Übach-Palenberg: Närrische Ungereimtheiten: Narren durften feiern

Am Landgericht ging es am Mittwoch auch darum, welche Veranstaltungen zuletzt in der Stadthalle stattgefunden haben und welche nicht. Denn G. soll nicht allzu viel auf das Fehlen der Konzessionen gegeben haben. Ein Mitarbeiter des Ordnungsamtes zählte neun Veranstaltungen auf, die zwischen dem 11. März und dem 7. Oktober 2017 ohne behördliche Erlaubnis in der Stadthalle stattgefunden hätten.

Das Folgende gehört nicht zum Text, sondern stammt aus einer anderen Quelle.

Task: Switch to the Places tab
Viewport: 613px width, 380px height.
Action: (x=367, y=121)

Die Stadtverwaltung hätte dies dann als zusätzlichen Grund betrachtet, die Konzessionen zu verweigern: G. sei zu unzuverlässig. Bei den genannten Veranstaltungen hat es sich nach Informationen unserer Zeitung zumindest teils um türkische Hochzeiten gehandelt.

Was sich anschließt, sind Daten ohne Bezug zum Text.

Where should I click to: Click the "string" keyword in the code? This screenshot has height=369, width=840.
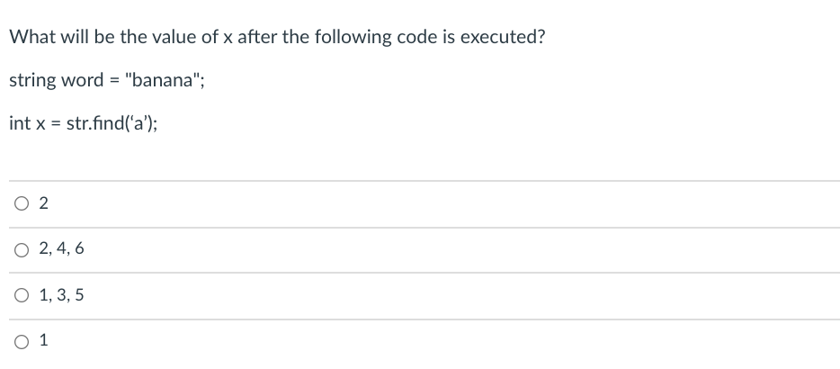click(x=32, y=81)
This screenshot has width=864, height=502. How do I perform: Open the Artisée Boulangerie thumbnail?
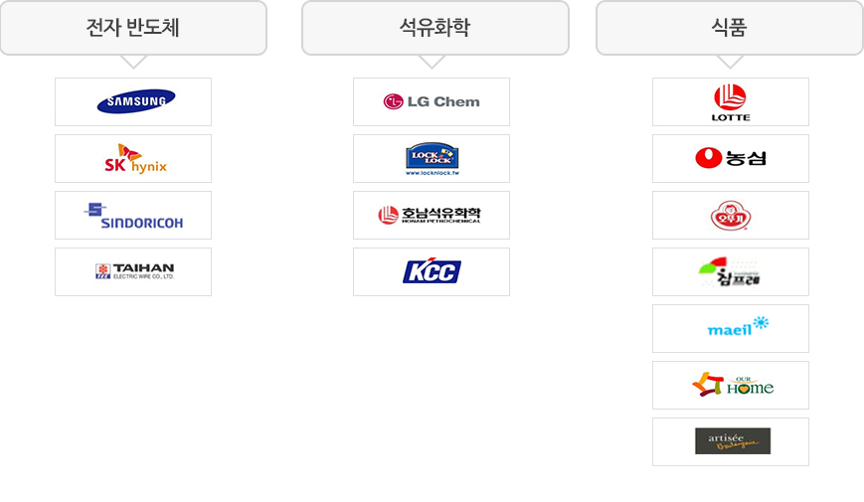pos(731,441)
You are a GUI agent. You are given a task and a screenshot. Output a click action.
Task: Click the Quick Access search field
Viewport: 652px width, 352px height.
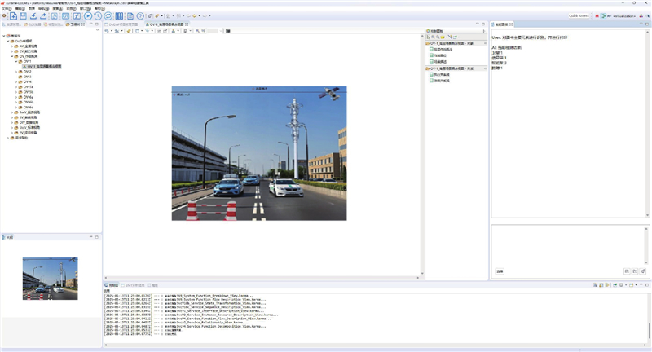point(579,15)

Doch es gab weitere Veranstaltungen, die in der Aufzählung fehlten wie ein Blick ins Archiv unserer Zeitung beweist, zum Beispiel die Galasitzung der ÜPKG am 4. Februar dieses Jahres und der Karnevalistische Seniorennachmittag der Lustigen Marienberger Jekken 15 Tage später. „Wieso durften Veranstaltungen der Karnevalsvereine stattfinden?“, fragte der sichtlich aufgebrachte Beklagte G. die Leiterin des Ordnungsamts. „Meines Wissens ist Ihnen keine Erlaubnis erteilt worden. Uns ist keine Veranstaltung angezeigt worden“, behauptete sie.

Doch ist das die ganze Wahrheit? Womöglich wurde G. in der Tat keine solche Erlaubnis erteilt, dafür aber den Vereinen selbst. Der Vorsitzende der ÜPKG, Hans Josef Offermanns, sagte am Donnerstag zu unserer Zeitung, dass ihm die Veranstaltung der Galasitzung in Form einer „Tageskonzession“ genehmigt worden sei. Lange Zeit habe der Termin in der Schwebe gehangen, „doch auf den letzten Drücker durften wir rein“.

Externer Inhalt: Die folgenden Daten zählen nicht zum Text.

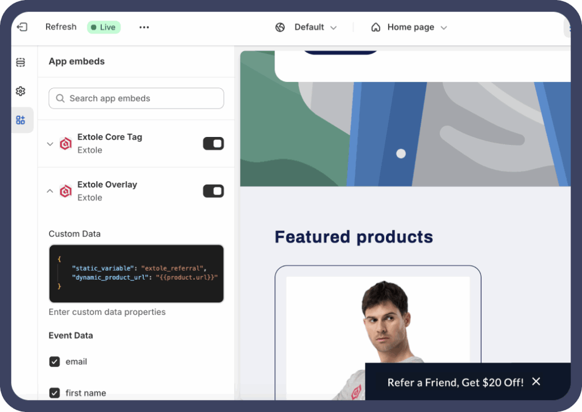Open the Sections panel in sidebar
The height and width of the screenshot is (412, 582).
20,62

Die Stadt bestätigte am Donnerstag auf Nachfrage zunächst nur, dass man für den 4. und den 5. Februar jeweils eine Karnevalsveranstaltung „ausnahmsweise und nach Rücksprache mit der Nachbarschaft“ genehmigt habe. Erst auf abermalige, konkrete Nachfrage hin gab sie zu, auch den Marienberger Jekken „ausnahmsweise und nach Rücksprache mit der Nachbarschaft“ eine Gestattung erteilt zu haben. Anschließende Beschwerden habe es in keinem der Fälle gegeben.

Dieses Jahr jedenfalls ist die ÜPKG ins CMC ausgewichen. Schweren Herzens, wie Hans Josef Offermanns betont. Die Stadthalle sei optimal gewesen, die Zusammenarbeit mit Stadthallenbesitzer W. immer sehr gut gelaufen. Doch er hätte es nicht verantworten können, wieder so lange im Unklaren zu bleiben.